Distributed Systems Architectures

11 minute read

Updated: February 05, 2020

Architectural Style
System Architectures
Summary

Goal

To understand the different ways on how to view the organisation of a distributed system.

Introduction

It’s all about software components and these components are software, apps, processes.
Components interact with each other, on a diff machine on a diff service
Software architecture – tells us how the various software components should be organized and interact.
- Imp goal: to separate the applications form underlying platforms. To have ONE SINGLE COHERENT VIEW → through the middleware!!
Once you instantiate software architecture (placing soft. components on a real machines)→ it becomes a system architecture
WHAT ARE THE difference between them?

Architectural Style

Formulated in terms of:
- Components with well-defined interfaces
- the way they are connected to each other – mechanism that mediates communication, coordination among components
- data exchanged btwn components
- how they are jointly configured into a system.
E.g. As the dff components can run on a diff machine, A run on machine 2, BCD on machine 1.
- Component B interacting with D – local invocation. Share the same server and memory
  - Interface of D is made available to B – B needs a copy of D’s interface
- When they are in a diff machine, A still needs a copy of D’s interface. Definitely! Invocation has to go through a network –
Important is that components are connected, and provide interfaces so that other components can use it

1. Layered Architecture

A – pure layered organization
- Only downcalls to the next lower layer are made.
- In TCP IP, there are 5 layers. (application, transport, network, link, physical) and you can only talk to the next one, not n-2.
- Layer n-1 will provide an interface to n, and if you wanna talk to me, u’d have to do it through this interface
B – mixed layered organisation.
- E.g. take layer n-1. There’s an app called A. this will invoke an OS library that’s available in layer n-3. AS WELL as n-3, A will call layer n-2,wihich holds a maths library . maths library itself relies on OS library in layer n-3! So n-2 has to call n-3 as well.
C – layered organisation with upcalls
- Have a lower layer do an upcall to its next higher layer
- E.g. OS signals the occurrence of an event
  - Its to do with handle – Its possible to subscribe to events, and when they become available, it gets an automatic notification.
  - This case, n-1 is interested in event in n-2, so n-2 notifies n-1 that the event (handle) happened, using an upcall.

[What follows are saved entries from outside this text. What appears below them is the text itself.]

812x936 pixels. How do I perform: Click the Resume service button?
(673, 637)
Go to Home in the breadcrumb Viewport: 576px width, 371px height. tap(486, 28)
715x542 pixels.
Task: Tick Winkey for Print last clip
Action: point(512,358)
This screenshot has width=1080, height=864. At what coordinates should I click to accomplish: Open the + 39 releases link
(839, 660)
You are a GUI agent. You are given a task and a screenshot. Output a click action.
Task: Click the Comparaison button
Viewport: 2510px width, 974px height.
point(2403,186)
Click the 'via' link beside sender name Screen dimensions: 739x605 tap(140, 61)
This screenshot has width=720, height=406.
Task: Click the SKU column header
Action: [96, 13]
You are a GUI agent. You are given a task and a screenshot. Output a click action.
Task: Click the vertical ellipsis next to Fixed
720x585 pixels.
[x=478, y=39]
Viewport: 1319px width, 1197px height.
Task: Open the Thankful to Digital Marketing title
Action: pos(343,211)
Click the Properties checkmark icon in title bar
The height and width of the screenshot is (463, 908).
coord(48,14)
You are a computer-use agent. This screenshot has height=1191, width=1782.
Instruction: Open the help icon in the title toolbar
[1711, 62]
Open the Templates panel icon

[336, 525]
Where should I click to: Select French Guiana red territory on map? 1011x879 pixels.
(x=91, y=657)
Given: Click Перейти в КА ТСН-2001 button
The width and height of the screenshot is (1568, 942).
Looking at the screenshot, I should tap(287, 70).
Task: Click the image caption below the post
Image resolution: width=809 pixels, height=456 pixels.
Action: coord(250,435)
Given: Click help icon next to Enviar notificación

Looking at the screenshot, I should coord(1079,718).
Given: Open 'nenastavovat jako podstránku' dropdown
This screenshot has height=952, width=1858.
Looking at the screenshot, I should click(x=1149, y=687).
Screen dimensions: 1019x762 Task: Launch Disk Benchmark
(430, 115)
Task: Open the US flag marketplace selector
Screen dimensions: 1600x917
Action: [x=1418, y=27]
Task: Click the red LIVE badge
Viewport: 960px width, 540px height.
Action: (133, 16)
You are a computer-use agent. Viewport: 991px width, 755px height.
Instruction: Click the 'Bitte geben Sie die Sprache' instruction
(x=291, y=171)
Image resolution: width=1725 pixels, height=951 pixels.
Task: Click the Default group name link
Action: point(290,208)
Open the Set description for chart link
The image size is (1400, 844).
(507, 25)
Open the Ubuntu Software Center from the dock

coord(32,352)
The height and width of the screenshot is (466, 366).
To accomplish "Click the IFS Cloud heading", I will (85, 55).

E.g. Layered Communication Protocol

In TCP/IP protocol stack, each layer provides services and functions.
Each layer offers an interface and in order for n to invoke n-1, it exhibits an interface that could be used by layer n. but it has no idea how the functionalities in n-1 is implemented. What’s important is the interface!!! And that it hides the implementation.
Protocol is a set of rules that parties will follow in order to exchange info. (communication btwn parties)
Important to understand the difference between a service offered by a layer

Application Layering: the PAD model

Taking a layered arch and applying in a modern software. It ends up as a PAD model
- Presentation layer – you sitting in front of computer, and about to use a browser.
- application layer – processing layer. When you send a search request to somewhere, it does a core functionality of a search. !!it will rely on other services that will hold the data.
- Data layer – responsible for the storage where the app layer operates

E.g. a Web Search Engine

RHS you have three levels: UI, processing, data
(UI) User types in a search keyword → (Processing) Query generator needs db → (Data) db query is taken care of → (Data) the info (page titles and info) is sent back to processing level → (processing) All results are ranked → (processing) generates HTML pages→ (UI) its passed back to UI level.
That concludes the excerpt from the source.